Biosimilars are not the same as generics. A generic drug is an identical copy of a currently licenced pharmaceutical product that has an expired patent protection and must contain the ‘same active ingredients as the original formulation’. A biosimilar is a different biological product with a similar but not identical structure that elicits a similar clinical response.

Following on the approval of the Novartis biosimilar, the U.S. may be set for an onslaught of approval for many of the drugs that are currently available in Europe and other parts of the world, but there must be questions over regulations. When do they become interchangables? And what about the naming issues? Currently all biosimilars are named the same as the reference product, with the manufacturers name attached to it, but yet it is a different biological entity. There are currently no guidelines from the FDA as to biosimilar names, and in the case of Novartis they are currently arguing that Zarxio should be named as filgrastim so as not to introduce doubt of therapeutic value into the mind of the prescriber, and yet it is only similar to fligrastim not a biological copy.

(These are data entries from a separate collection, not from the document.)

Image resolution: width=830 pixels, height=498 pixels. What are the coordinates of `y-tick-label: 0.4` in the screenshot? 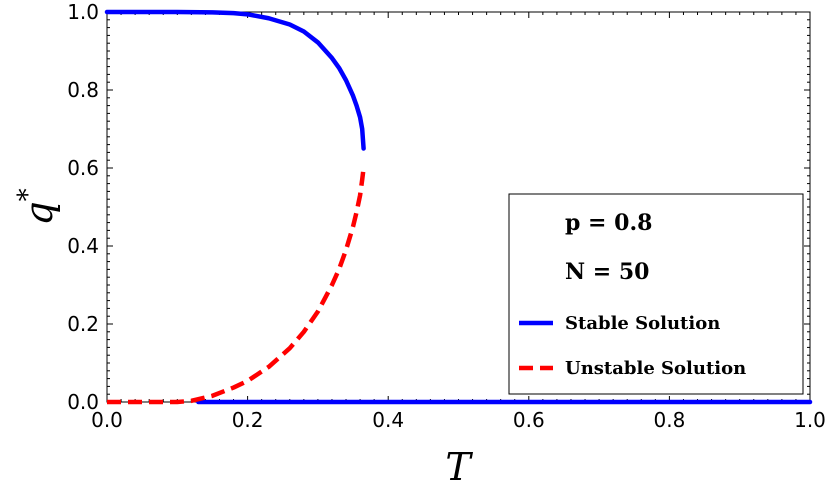 It's located at (83, 246).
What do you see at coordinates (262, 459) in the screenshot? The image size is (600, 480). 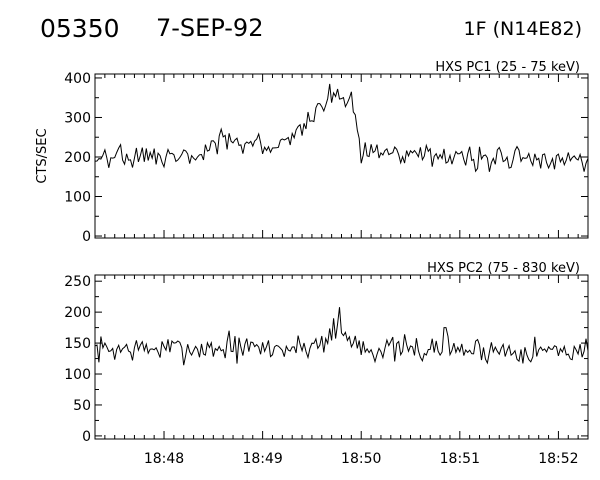 I see `x-tick-label: 18:49` at bounding box center [262, 459].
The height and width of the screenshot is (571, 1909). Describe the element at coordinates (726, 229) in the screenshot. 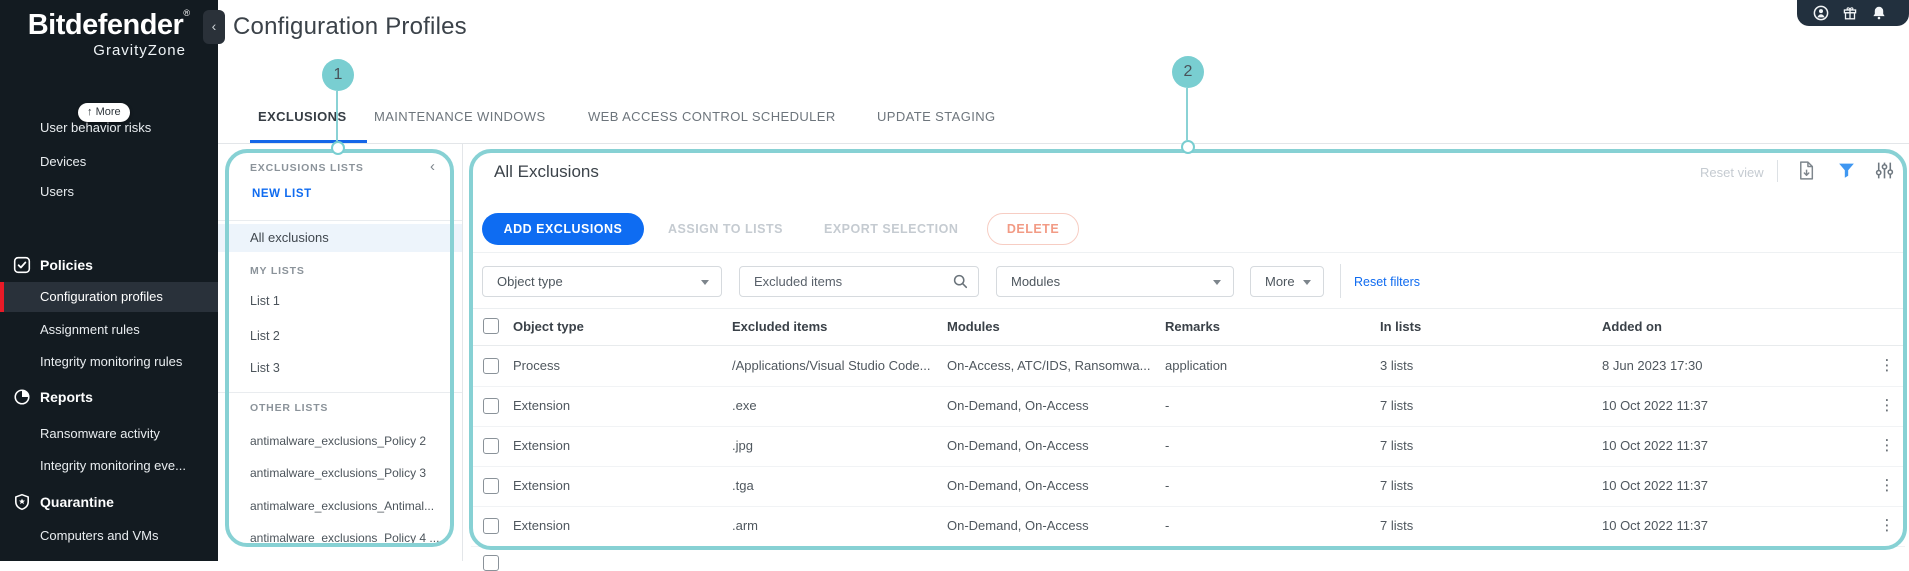

I see `assign-to-lists-button: ASSIGN TO LISTS` at that location.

As of today, Apotex, Hospira, and Celltrion all have applications sitting with the FDA for biosimilars awaiting approval, and in the interim Novartis is currently working on five other biosimilars—it’s a huge market potential. Surely it will introduce an amount of competition into the market but does it also introduce risk? Or do we just accept that the evidence that is presented illustrates equivalence and indeed therefore all biosimilars should be treated as interchangeables, effectively introducing generic competition?

On the up side, the price of biologicals will definitely be forced down. They may not cause the bottom to fall out of the market, but a report published by Rand Corp. in 2014 does suggest that biosimilars could afford a saving of $44 million over the period of a decade, effectively decreasing the cost of the products by between 10 and 50%, although as the landscape for biosimilars is different to that of generics it is very difficult to predict. This should however open up prescribing options for patients with difficult to manage and potentially life threatening conditions.

Out of the 21 biosimilars that have been approved in Europe, two have since been withdrawn… it’s difficult to find out why. As the biosimilars start to filter through in the U.S. the usage will obviously increase exponentially and new challenges with regards to regulation and therapeutic value are sure to emerge, never mind the legal challenges from bio-development companies trying to protect their territory. It’s an area of intense discussion within the Pharma world and only time will tell the full financial implications and regulatory ramifications of these new biopharmaceuticals.